Now U is again an arbitrary surface in \Omega. The illuminance is the light power received by U per unit area, so, at the point Y\in U, it is given by \begin{aligned} \mathbf{F}(Y) \cdot \mathbf{n}_{U}(Y) &= \int_{S_{L}} \mathbf{f}(X,Y) \cdot \mathbf{n}_{U}(Y) d\mu_{L}(X)\\ &= \int_{S_{L}} \frac{\rho_{L}(X)}{4\pi d^{3}(X,Y)} \mathbf{v}(X,Y) \cdot \mathbf{n}_{U}(Y) d\mu_{L}(X) . \end{aligned} Assume the light source is small relative to the illuminated surface U. Assume \rho_{L}(X) is independent of X\in S_{L} and we write \rho_{L} for this constant value. Then the illuminance at the point Y\in U can be approximated by \begin{aligned} \mu_{L}(S_{L}) \frac{\rho_{L}}{4\pi R^{2}} \cos(\theta), \end{aligned} where R is the approximate distance from the light source to Y and \theta is the angle between \mathbf{n}_{U}(Y) and the approximate unit vector pointing from the light source to Y.

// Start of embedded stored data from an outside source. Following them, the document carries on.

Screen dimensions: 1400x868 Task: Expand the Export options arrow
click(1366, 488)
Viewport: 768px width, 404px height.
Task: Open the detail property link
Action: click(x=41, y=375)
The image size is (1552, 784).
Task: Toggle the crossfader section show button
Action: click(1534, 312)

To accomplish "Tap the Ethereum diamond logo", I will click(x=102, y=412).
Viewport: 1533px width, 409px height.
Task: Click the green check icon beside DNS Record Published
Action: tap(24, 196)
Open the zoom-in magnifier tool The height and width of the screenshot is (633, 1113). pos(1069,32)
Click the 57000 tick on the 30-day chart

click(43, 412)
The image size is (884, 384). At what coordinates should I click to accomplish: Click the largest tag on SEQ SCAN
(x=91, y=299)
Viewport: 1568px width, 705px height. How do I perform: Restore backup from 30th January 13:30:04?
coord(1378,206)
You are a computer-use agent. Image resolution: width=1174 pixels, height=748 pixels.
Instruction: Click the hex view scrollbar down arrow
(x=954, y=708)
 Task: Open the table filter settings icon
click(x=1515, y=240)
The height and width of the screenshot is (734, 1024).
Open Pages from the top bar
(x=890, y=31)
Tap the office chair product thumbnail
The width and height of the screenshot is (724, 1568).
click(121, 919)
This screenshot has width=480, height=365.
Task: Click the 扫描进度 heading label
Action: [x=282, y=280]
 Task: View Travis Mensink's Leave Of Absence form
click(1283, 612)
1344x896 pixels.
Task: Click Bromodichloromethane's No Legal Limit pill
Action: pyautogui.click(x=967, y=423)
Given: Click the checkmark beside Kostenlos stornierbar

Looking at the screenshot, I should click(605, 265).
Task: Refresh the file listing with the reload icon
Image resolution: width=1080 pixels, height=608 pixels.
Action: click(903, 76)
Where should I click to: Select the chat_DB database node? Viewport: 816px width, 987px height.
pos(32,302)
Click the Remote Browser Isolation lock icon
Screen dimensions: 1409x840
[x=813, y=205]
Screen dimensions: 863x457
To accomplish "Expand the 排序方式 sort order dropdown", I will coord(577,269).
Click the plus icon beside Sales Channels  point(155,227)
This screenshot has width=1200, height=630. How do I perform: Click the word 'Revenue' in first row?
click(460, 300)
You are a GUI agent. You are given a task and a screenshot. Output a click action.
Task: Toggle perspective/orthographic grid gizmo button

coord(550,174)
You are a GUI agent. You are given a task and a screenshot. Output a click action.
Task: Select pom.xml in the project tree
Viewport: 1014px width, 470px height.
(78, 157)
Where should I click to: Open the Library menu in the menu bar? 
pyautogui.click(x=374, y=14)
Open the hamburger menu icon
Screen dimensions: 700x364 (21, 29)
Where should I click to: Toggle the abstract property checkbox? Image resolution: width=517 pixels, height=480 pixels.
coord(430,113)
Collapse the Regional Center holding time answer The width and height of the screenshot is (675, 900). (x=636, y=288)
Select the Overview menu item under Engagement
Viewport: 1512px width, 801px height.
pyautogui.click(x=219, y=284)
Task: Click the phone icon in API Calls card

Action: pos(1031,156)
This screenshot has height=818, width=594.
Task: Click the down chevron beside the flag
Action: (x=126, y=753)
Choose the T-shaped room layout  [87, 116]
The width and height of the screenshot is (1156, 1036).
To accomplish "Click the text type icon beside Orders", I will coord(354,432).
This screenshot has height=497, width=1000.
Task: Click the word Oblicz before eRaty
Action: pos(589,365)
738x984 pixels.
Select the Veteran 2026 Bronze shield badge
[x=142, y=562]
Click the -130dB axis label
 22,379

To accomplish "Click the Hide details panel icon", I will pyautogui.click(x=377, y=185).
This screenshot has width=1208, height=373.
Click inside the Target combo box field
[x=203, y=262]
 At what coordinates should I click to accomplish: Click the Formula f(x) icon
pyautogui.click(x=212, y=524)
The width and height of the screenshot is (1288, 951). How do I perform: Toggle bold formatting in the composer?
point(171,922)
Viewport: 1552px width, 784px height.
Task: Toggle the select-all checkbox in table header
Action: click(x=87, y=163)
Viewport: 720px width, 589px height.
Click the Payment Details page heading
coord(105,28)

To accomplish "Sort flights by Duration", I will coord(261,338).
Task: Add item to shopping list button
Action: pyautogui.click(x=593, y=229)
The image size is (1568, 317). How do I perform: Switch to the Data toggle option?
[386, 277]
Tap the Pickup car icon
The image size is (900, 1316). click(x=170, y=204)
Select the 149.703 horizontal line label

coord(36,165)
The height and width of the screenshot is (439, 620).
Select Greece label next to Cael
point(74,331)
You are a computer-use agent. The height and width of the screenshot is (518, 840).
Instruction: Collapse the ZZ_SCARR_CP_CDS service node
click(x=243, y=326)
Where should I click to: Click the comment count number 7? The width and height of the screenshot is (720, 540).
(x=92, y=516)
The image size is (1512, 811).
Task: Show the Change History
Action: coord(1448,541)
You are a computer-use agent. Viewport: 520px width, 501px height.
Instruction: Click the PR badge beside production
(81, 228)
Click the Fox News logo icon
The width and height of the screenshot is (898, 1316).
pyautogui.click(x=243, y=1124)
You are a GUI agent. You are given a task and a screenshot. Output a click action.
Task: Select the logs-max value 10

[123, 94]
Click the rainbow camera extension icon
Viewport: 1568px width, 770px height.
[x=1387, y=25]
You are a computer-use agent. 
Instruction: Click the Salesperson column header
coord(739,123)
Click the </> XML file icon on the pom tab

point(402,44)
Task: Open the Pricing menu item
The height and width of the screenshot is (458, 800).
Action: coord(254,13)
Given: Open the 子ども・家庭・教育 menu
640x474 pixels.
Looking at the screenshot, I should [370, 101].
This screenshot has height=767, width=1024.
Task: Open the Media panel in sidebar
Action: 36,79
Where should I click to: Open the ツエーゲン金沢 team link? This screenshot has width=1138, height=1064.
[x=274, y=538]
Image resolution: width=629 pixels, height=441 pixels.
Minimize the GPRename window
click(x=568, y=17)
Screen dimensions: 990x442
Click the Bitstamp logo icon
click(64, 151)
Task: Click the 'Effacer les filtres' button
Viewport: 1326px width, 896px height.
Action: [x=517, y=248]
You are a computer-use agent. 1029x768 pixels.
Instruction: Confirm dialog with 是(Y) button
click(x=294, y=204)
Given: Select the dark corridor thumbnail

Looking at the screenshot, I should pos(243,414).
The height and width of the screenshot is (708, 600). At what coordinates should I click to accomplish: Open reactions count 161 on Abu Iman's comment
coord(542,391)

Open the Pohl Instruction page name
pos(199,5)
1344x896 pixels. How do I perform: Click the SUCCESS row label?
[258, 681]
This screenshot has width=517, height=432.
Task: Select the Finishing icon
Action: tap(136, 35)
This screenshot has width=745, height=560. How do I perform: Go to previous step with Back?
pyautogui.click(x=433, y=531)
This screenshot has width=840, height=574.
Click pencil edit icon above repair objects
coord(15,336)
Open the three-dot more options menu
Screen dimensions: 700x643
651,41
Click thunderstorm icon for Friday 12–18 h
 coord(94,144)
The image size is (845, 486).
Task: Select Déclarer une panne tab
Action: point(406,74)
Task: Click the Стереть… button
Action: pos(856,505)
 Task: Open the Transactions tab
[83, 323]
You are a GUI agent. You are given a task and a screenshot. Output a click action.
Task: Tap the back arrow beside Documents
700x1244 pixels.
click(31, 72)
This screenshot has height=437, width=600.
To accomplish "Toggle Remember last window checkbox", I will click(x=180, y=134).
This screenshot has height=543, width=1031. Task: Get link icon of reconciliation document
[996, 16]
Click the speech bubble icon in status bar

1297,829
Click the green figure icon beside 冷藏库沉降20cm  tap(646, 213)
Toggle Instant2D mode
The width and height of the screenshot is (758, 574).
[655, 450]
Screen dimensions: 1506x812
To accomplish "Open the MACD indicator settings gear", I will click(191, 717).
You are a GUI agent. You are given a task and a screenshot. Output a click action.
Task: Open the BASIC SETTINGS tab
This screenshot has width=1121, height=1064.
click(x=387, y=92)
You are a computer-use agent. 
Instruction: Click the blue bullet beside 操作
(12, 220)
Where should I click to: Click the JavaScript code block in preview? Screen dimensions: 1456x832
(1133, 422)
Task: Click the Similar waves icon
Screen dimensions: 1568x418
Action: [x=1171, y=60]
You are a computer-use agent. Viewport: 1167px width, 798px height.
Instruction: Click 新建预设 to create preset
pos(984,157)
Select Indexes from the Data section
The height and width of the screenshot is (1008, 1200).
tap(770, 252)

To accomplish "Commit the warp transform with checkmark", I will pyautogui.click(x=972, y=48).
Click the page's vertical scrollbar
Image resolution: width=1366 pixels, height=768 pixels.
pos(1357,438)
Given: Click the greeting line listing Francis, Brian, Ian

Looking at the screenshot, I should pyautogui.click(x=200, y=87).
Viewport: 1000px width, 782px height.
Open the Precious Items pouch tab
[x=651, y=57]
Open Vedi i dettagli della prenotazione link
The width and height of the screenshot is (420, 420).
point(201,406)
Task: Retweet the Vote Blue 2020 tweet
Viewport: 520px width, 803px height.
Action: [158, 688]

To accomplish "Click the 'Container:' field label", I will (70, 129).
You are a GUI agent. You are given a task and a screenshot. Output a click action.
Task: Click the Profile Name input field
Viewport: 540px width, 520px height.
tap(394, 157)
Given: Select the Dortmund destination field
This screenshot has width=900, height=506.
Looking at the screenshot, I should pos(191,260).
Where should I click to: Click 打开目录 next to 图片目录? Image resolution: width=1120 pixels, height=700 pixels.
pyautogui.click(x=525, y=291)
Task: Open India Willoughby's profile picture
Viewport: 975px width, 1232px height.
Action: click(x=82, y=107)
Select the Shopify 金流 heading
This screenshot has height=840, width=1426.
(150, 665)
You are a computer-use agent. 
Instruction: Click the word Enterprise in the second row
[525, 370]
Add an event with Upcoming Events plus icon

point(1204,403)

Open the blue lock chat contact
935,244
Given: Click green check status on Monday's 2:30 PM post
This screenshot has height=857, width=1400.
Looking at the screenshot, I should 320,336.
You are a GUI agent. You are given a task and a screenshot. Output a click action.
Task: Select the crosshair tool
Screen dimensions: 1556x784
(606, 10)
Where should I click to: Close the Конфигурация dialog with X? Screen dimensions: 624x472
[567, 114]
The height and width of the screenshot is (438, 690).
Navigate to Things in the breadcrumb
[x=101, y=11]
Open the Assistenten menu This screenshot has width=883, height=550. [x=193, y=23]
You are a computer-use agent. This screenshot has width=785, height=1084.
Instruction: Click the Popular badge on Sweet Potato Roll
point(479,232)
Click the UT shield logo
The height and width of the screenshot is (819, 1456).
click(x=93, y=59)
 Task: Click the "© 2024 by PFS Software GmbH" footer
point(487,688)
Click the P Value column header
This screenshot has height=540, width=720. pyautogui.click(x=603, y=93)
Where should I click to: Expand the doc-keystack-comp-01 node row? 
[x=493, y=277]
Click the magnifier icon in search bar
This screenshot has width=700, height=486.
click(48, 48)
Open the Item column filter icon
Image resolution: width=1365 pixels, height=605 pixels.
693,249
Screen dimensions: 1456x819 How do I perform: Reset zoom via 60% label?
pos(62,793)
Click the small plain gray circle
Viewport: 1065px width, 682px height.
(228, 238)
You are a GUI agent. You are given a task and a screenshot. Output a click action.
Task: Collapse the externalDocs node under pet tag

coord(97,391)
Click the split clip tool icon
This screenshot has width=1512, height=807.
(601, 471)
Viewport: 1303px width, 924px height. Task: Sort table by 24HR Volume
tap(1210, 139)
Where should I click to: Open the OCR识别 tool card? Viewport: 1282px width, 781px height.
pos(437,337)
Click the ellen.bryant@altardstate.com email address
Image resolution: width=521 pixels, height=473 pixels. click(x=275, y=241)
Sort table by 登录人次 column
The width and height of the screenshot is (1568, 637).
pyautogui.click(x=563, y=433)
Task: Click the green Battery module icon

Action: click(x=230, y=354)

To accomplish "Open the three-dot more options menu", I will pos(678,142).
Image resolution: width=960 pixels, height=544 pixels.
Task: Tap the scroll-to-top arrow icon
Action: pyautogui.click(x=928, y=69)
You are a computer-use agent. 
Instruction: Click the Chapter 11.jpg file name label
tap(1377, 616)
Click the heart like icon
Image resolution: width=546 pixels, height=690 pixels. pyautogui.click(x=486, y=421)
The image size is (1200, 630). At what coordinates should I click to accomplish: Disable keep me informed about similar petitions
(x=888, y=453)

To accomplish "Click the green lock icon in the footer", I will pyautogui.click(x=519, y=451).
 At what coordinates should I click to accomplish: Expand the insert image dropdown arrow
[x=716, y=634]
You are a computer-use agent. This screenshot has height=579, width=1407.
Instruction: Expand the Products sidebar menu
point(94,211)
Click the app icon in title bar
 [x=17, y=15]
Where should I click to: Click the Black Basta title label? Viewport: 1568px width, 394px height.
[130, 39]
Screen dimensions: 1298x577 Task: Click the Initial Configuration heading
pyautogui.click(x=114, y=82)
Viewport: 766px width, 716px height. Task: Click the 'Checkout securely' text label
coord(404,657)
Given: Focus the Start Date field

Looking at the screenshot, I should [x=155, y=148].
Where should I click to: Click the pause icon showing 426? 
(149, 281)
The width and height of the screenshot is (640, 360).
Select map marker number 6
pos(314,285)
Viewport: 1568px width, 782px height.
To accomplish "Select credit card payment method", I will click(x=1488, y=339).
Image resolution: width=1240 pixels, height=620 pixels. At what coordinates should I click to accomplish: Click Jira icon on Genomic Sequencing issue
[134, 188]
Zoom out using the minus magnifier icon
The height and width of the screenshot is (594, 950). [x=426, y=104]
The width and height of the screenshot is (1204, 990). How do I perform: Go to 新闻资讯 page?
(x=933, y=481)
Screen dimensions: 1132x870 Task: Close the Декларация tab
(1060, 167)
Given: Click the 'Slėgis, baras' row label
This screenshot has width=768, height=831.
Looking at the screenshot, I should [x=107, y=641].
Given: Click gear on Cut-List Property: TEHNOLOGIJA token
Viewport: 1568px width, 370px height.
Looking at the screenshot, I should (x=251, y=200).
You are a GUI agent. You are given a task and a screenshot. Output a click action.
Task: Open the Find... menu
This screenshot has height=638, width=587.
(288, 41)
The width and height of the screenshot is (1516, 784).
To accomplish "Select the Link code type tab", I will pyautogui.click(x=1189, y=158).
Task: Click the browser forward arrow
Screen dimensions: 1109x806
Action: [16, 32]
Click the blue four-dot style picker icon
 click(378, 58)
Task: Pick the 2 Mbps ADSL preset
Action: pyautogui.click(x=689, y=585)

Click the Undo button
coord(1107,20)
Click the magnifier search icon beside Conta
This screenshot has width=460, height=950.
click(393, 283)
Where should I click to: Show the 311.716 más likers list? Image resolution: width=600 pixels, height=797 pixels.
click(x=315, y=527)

The luminance is the contribution from a point X\in S_{L} to the illuminance at Y\in U adjusted to account for the distance and the surface normal of S_{L} at X, i.e., the illuminance divided by the ‘visual size of the light source’. It is given by \begin{aligned} \lim_{S\rightarrow \{ X \}} \frac{ \int_{S} \mathbf{f}(X',Y) \cdot \mathbf{n}_{U}(Y) d\mu_{L}(X') }{ \frac{\mu_{L}(S)}{ d^{3}(X,Y)} \mathbf{v}(X,Y) \cdot \mathbf{n}_{L}(X) } = \frac{d^{3}(X,Y) \mathbf{f}(X,Y) \cdot \mathbf{n}_{U}(Y) }{ \mathbf{v}(X,Y) \cdot \mathbf{n}_{L}(X) }. \end{aligned} where S runs over open subsets of S_{L} that contain X. It simplifies to \begin{aligned} \frac{\frac{\rho_{L}(X)}{4\pi d^{3}(X,Y)} \mathbf{v}(X,Y) \cdot \mathbf{n}_{U}(Y)}{ \frac{\mathbf{v}(X,Y) \cdot \mathbf{n}_{L}(X)}{ d^{3}(X,Y)} } = \frac{\rho_{L}(X)}{ 4\pi} \frac{ \mathbf{v}(X,Y) \cdot \mathbf{n}_{U}(Y) }{ \mathbf{v}(X,Y) \cdot \mathbf{n}_{L}(X) }. \end{aligned}

I guess the relation between Irradiance and Radiance is the same as Illuminance and Luminance.